1. Introdução
A crise da execução civil é tema recorrente na doutrina processual contemporânea. Como ressalta Daniel Amorim Assumpção Neves, a execução deve ser compreendida como a fase em que o processo alcança a sua finalidade prática: a satisfação concreta do direito do credor. De nada adianta, ensina o autor, reconhecer-se um direito em sentença se, ao final, permanece a máxima do “ganhou, mas não levou”, em que a tutela jurisdicional se esvazia pela ausência de efetividade dos meios executivos e pela frequente alegação de inexistência patrimonial do devedor para solver a dívida.
Os dados do Justiça em Números/CNJ reforçam esse cenário: mais de 50% do acervo nacional é composto por processos de execução, muitos deles frustrados, o que leva a necessidade de uma análise apurada acerca dos meios executivos, sua efetividade na proteção do direito de crédito, bem como seus impactos econômicos no país.
Tendo em vista esse panorama, o Poder Legislativo tem se debruçado sobre projetos de reforma da execução civil, destacando-se a proposta de desjudicialização (PL 6.204/19), que busca transferir aos cartórios parcela dos atos executivos. Esse movimento encontra inspiração em modelos estrangeiros, primordialmente, no modelo português, em que as medidas constritivas foram transferidas ao agente de execução, semelhante ao que aconteceu na França, Bélgica e Luxemburgo.
Acerca da predominância da desjudicialização da execução cível no continente europeu, leciona o conspícuo processualista, Humberto Theodoro Júnior (2024): “Fácil concluir que o direito europeu moderno, se não elimina a judicialidade do cumprimento de sentença, pelo menos reduz profundamente a intervenção judicial na fase de realização da prestação a que o devedor foi condenado. Tal intervenção, quase sempre, se dá nas hipóteses de litígios incidentais surgidos no curso do procedimento executivo”.

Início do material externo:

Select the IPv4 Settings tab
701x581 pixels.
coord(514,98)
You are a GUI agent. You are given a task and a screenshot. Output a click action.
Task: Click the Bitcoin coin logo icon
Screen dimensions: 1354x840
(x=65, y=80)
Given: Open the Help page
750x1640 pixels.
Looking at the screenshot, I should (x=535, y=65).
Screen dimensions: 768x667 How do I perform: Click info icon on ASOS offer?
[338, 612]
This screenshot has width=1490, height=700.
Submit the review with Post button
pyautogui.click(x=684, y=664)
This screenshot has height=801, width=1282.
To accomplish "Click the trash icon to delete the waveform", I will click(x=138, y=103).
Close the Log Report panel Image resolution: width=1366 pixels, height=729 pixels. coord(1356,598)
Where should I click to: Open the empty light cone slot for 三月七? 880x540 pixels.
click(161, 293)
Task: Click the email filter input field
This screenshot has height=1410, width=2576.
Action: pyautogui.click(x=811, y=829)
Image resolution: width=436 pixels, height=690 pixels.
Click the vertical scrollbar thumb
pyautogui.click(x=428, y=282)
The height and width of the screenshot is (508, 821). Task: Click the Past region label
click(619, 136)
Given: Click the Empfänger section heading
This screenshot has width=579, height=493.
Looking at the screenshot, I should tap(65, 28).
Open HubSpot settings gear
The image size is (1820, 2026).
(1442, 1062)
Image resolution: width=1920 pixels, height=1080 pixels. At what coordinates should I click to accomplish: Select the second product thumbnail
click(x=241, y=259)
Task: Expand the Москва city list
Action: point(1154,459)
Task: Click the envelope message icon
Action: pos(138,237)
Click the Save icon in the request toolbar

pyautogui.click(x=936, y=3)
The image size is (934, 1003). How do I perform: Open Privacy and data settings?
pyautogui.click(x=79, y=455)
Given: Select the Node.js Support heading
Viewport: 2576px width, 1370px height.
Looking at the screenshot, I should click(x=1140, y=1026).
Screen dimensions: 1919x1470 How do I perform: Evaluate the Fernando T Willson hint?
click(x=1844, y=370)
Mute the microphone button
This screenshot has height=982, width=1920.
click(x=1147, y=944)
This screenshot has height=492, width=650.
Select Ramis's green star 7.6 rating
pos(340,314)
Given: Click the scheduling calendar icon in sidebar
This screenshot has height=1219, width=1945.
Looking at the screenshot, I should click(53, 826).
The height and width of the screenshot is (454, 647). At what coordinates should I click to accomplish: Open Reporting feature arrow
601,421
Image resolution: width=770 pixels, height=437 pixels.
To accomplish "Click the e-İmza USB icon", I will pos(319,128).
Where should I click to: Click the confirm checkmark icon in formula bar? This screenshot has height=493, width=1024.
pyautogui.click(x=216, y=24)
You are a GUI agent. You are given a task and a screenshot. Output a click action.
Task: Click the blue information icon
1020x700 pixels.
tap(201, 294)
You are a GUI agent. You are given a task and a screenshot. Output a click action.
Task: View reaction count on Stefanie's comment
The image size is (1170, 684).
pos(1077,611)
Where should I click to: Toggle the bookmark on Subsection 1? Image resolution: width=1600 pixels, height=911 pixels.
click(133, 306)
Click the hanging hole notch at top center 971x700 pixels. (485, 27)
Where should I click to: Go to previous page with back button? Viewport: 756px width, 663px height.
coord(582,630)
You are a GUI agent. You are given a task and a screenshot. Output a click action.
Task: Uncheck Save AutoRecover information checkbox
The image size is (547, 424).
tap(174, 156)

É nesse cenário de busca por efetividade e racionalização, inspirada, fundamentalmente, no modelo europeu, que o CNJ vem assumindo protagonismo, sobretudo com a criação de algumas ferramentas inovadoras, como é o caso do SNIPER - Sistema Nacional de Investigação Patrimonial e Recuperação de Ativos. Trata-se de ferramenta tecnológica que tem como objetivo reduzir o número de execuções frustradas, por meio da busca patrimonial, mas também restabelecer a confiança no cumprimento das decisões judiciais, elemento essencial para a segurança jurídica, para a atração de investimentos e para o fortalecimento da economia.
2. Evolução histórica da execução civil no Brasil
A evolução da execução civil no Brasil revela um percurso marcado por transformações estruturais, orientadas pela busca da efetividade, da racionalização procedimental e da superação do histórico distanciamento entre o direito reconhecido em juízo e sua realização concreta. Tradicionalmente, o sistema executivo brasileiro conviveu com entraves de ordem formal, excessivo apego ao procedimento e baixa instrumentalidade, o que gerava o conhecido fenômeno da “inefetividade crônica da execução”, denunciado há décadas pela doutrina processual.
2.1. O CPC de 1973: Sistematização, mas ainda insuficiência estrutural
Na feitura do CPC de 1973, com enorme influencia exercida pelo seu principal autor, Alfredo Buzaid, que foi responsável pela inserção de institutos modernos, oriundos do Direito Europeu, o que levou ao ápice da fase cientificista, que garantiu, por sua vez, a autonomia do Direito Processual em relação ao Direito Material, com a suplantação da fase precedente - fase sincretista.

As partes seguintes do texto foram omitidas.